▸ What the exercise asks
All lines up to and including the one that contains "Expand the 更多操作" are to be transcribed exactly, starting from the first line of the records.

[Stored data]
• • • • • • •
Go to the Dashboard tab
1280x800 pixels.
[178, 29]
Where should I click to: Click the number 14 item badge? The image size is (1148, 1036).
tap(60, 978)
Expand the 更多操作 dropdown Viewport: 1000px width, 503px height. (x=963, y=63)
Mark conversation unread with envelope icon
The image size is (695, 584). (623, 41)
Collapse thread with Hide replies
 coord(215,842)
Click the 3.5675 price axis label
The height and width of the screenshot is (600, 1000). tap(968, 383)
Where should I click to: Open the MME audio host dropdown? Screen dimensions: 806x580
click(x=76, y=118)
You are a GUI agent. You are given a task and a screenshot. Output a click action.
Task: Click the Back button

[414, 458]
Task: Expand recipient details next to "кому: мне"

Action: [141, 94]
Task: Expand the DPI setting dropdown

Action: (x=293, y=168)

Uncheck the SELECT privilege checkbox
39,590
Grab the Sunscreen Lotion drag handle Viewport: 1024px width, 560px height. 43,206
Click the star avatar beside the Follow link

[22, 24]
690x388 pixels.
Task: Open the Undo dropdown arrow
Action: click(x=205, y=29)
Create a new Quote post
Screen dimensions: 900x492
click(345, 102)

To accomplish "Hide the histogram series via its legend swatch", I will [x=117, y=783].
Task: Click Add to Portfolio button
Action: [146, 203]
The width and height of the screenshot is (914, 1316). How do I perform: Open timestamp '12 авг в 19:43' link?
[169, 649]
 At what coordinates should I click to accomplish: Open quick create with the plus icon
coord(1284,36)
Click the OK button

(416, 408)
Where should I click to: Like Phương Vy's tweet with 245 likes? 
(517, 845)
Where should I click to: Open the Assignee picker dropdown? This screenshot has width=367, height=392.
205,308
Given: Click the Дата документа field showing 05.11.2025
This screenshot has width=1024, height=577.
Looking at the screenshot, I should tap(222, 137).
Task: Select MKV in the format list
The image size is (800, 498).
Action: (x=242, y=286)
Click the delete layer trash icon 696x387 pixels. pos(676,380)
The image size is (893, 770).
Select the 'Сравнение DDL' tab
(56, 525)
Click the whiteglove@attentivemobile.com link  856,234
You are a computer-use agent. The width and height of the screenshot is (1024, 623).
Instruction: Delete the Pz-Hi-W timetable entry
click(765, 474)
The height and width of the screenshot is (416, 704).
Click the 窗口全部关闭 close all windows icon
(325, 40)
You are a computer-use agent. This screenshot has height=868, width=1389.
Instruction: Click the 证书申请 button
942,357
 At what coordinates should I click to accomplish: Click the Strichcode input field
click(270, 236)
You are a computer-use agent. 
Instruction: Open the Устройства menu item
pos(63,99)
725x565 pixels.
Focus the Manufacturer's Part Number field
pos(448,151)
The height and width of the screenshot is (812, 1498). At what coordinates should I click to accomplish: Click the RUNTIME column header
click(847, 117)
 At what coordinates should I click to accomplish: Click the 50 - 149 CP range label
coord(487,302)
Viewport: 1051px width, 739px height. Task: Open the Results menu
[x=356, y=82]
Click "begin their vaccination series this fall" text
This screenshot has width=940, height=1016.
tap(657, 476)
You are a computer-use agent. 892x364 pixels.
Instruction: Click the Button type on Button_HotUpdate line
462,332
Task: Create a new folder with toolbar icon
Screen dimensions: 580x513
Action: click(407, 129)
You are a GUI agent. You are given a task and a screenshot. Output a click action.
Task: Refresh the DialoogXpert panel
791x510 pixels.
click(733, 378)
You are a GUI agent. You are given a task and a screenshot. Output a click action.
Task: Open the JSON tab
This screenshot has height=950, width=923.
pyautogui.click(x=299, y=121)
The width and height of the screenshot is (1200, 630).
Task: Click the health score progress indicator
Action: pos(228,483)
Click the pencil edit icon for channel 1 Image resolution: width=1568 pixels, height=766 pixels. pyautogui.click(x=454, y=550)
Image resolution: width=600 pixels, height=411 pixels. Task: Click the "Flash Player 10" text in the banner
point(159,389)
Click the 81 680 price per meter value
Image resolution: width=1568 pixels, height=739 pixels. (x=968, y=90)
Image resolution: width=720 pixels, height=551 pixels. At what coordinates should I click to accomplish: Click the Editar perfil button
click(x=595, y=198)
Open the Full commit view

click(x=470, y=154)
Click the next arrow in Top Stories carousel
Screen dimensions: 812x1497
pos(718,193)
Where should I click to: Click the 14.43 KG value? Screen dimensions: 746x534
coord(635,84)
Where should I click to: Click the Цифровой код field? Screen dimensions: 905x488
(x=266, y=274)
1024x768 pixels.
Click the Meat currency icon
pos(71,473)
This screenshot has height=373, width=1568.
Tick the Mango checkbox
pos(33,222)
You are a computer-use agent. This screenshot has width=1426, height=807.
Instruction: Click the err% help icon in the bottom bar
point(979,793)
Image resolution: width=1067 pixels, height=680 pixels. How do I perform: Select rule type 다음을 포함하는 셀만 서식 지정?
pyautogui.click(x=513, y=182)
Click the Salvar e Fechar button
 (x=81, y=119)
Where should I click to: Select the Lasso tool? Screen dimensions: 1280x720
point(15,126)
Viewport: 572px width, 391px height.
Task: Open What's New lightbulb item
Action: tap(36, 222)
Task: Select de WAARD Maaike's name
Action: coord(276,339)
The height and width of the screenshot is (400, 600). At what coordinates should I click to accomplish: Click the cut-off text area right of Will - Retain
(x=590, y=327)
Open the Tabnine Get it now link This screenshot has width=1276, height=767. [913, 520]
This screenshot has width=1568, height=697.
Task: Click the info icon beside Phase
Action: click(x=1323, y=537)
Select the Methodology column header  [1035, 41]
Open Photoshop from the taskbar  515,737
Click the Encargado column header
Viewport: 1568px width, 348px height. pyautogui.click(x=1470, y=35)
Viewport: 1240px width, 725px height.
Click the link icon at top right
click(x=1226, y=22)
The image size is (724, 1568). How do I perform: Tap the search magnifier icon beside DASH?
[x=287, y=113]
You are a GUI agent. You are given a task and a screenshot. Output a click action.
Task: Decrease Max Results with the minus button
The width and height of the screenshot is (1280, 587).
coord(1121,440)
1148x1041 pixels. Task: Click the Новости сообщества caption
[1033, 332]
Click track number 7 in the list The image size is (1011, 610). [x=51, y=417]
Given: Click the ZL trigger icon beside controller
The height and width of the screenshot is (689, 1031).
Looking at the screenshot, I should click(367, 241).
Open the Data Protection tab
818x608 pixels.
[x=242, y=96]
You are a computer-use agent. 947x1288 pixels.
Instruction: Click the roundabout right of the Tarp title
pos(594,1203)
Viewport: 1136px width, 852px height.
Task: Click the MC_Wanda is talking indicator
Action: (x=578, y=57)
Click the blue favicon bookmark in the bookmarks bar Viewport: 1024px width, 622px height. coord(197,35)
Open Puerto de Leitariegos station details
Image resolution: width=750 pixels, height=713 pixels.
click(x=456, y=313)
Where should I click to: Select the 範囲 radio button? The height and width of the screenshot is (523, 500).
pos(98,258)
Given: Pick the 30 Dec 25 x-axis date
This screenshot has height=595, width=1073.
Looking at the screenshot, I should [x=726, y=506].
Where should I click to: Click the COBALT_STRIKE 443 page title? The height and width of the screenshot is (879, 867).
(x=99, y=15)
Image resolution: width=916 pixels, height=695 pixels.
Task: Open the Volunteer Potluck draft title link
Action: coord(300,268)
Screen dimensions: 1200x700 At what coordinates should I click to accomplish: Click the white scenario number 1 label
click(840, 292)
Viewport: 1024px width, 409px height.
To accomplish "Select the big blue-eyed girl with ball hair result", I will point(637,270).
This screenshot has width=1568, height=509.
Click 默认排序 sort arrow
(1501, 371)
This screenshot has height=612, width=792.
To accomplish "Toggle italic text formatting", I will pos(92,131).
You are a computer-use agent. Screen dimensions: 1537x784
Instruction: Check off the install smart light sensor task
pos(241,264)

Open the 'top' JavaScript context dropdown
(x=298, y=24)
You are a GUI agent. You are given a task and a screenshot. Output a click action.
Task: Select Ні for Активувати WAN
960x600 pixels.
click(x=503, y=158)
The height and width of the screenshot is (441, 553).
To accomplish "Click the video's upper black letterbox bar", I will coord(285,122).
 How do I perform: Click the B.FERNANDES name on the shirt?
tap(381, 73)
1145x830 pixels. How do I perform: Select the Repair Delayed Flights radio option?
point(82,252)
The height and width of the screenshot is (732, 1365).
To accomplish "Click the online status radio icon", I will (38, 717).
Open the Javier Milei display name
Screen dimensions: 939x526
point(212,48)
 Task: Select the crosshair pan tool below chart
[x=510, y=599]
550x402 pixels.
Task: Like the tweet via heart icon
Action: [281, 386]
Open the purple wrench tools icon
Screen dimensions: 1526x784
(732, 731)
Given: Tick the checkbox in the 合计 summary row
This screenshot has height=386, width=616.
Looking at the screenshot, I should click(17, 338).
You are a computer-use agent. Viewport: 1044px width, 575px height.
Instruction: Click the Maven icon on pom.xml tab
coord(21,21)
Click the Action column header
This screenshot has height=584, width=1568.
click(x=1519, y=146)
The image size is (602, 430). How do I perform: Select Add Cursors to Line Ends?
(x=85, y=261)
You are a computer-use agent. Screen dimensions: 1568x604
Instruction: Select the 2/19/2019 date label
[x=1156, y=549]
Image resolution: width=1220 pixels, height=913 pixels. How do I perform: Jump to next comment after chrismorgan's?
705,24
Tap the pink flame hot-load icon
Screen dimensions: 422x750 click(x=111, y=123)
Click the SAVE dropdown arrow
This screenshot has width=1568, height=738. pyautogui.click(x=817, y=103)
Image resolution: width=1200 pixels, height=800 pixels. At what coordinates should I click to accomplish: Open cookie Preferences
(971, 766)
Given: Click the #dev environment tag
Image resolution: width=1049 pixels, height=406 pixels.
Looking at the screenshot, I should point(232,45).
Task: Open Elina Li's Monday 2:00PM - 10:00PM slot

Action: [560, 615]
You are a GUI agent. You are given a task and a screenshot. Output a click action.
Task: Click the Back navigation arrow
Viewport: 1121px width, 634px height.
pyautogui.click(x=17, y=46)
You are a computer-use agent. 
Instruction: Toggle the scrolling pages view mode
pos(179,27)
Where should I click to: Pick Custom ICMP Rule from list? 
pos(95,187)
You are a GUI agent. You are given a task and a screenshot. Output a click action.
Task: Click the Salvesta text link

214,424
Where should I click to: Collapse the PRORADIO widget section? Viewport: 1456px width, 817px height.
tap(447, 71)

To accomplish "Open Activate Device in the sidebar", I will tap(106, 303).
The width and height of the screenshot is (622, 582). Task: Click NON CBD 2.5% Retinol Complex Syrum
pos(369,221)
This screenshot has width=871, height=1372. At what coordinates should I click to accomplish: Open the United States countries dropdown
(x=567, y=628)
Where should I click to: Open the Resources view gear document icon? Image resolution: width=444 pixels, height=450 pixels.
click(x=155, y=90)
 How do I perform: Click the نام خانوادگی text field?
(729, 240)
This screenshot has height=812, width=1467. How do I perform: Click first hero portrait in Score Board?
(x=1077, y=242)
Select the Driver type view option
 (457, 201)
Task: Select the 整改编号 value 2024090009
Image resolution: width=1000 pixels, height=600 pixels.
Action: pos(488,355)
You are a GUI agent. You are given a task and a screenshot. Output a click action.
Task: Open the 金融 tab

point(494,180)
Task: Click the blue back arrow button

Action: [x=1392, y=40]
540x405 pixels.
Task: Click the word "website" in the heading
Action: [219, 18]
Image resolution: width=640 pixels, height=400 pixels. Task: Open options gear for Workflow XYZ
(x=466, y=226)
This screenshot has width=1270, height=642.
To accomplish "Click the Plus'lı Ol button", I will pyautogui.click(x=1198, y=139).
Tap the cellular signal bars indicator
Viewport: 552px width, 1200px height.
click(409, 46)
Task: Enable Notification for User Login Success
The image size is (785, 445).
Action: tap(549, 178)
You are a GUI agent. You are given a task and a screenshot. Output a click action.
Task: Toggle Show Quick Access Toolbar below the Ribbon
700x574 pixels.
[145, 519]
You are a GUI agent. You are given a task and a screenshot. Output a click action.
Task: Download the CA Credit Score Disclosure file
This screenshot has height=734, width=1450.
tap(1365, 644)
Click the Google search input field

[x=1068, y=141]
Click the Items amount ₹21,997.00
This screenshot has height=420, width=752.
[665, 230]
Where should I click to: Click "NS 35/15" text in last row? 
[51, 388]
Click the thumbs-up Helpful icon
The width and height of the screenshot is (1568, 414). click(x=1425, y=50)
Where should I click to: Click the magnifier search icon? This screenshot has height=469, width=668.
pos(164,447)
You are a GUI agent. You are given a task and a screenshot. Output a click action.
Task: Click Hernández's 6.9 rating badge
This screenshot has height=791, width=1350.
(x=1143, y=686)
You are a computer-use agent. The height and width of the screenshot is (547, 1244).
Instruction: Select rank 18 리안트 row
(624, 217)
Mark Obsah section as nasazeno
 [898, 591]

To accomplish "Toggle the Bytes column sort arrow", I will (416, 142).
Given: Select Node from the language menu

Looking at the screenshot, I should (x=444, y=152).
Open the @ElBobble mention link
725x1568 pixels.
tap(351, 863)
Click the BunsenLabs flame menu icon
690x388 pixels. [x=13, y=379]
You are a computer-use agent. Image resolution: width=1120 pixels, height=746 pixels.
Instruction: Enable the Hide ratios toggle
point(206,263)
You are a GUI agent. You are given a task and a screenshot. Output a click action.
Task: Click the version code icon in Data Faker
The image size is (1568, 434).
• • • • • • •
▸ Response for this exercise
Go to the Dashboard tab
1280x800 pixels.
[178, 29]
Where should I click to: Click the number 14 item badge? The image size is (1148, 1036).
tap(60, 978)
Expand the 更多操作 dropdown Viewport: 1000px width, 503px height. (x=963, y=63)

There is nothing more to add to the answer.